Traditional perceptions about sex and the family
This chapter with the basic needs of a husband and those of the wife. It highlights the diminishing role of cultural attachments, beliefs and practices. The isolation of the modern husband-wife relationship from the dictates of tradition and the State is pointed out. This ought to facilitate the husband and wife to conduct their marriage free of undue, external influence. Unfortunately, the reverse is possible; that is, the husband and wife facing difficulties in their home with no accessible social support immediately available.

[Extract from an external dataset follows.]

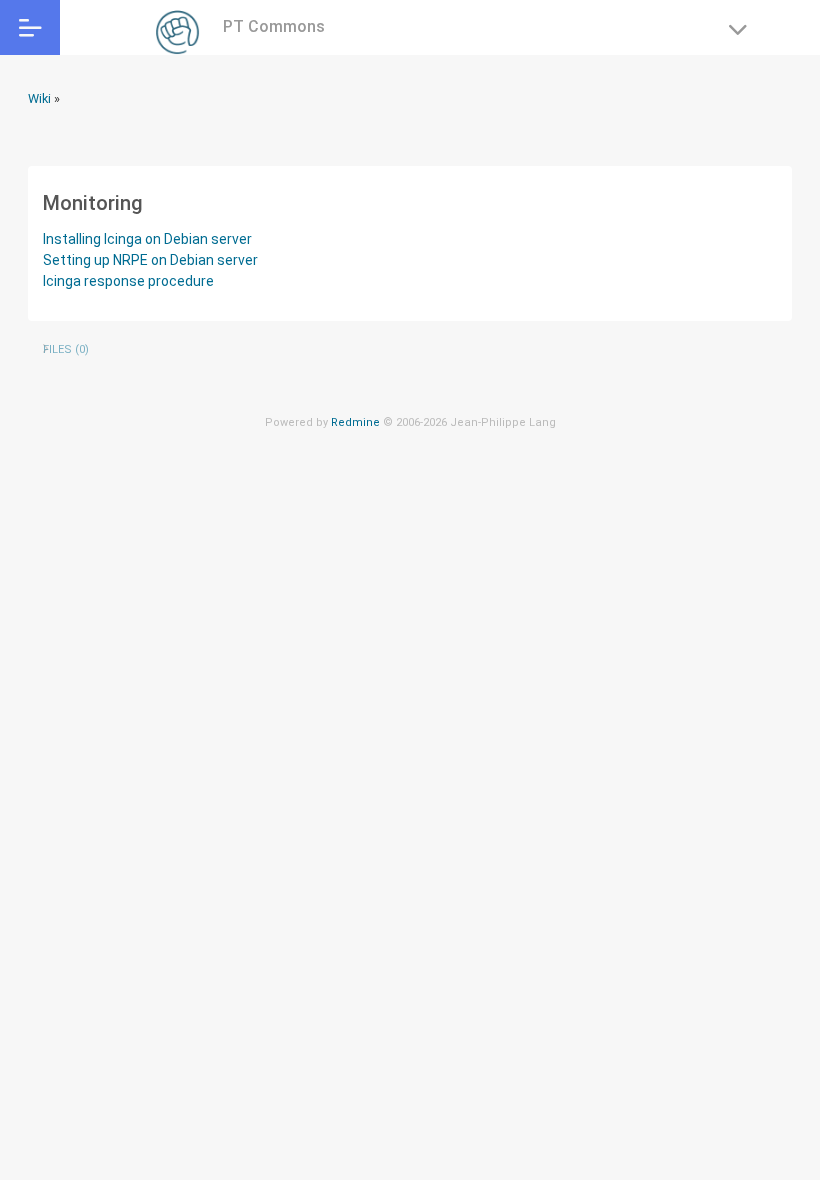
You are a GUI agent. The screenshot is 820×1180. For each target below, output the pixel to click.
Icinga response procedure (128, 281)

Comparisons to Christian thinking about Sex and the Family
This chapter lays out the Godly divine order for peace and harmony in the home. Here, the author observes, the idea of patriarchy weaves its thread across both Christian and traditional African value systems. The idea of a man as the divinely ordained leader of the home runs counter to the underlying notion of equals as put forward by the women’s emancipation movement. Nevertheless, the author holds, it is a time-tested arrangement for peace and harmony in the home. The author also notes that husbands are required to selflessly love their wives and children. They must protect them and provide for all their needs.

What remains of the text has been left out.